- Occupation: Filmmaker

= Martyn See =

Martyn See is a Singaporean filmmaker and the former Executive Secretary of the now defunct Singaporeans for Democracy, a human rights non-governmental organization.

==Life and career==
See has been a feature editor for local Singaporean films, some of which include Mee Pok Man (1995, Eric Khoo), That One No Enough (1999, Jack Neo), I Do I Do (2005, Wen Hui, Jack Neo), Singapore GaGa (2005, Tan Pin Pin), Just Follow Law (2007, Jack Neo), and Money No Enough 2 (2008, Jack Neo).

In 2004, See made the 26-minute documentary film Singapore Rebel, about Chee Soon Juan, the leader of opposition party Singapore Democratic Party (SDP). In March 2005, government movie censors ordered the withdrawal of his film from the Singapore International Film Festival. See was put under police investigation by the Singapore government, and threatened with prosecution under the Films Act, requiring him to surrender his video camera, taped footage of the documentary, and materials related to the production. See could face up to two years in jail or a fine of up to S$100,000.
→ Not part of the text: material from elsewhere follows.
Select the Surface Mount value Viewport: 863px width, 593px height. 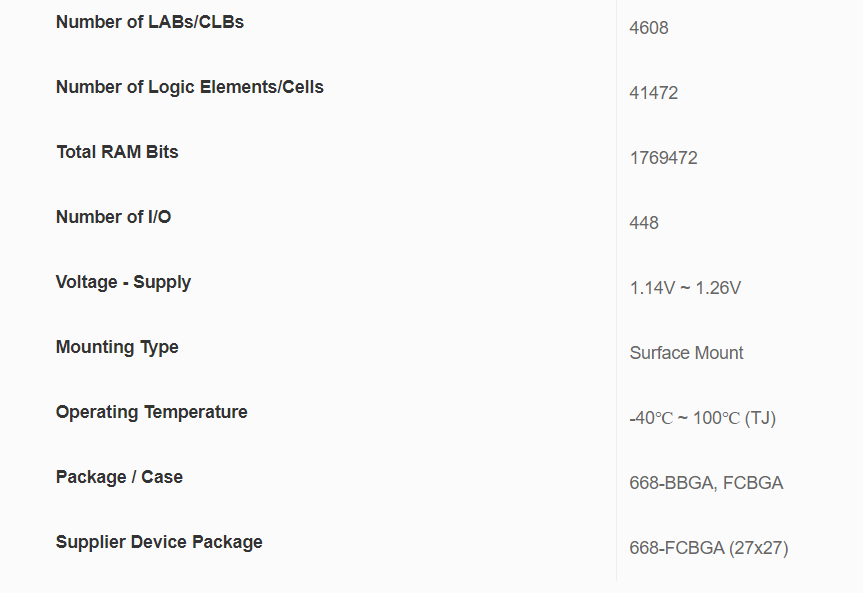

In 2006, See made a new 49 minute documentary entitled Zahari's 17 Years, on Singapore's late ex-political prisoner Said Zahari, who spent a total of 17 years in detention without trial as a result of Operation Coldstore, a covert security operation in Singapore. The film has been banned by the Singapore Government.

On 14 July 2010, the Ministry of Information, Communications and the Arts banned his latest film, Dr Lim Hock Siew, about Lim Hock Siew's similar plight.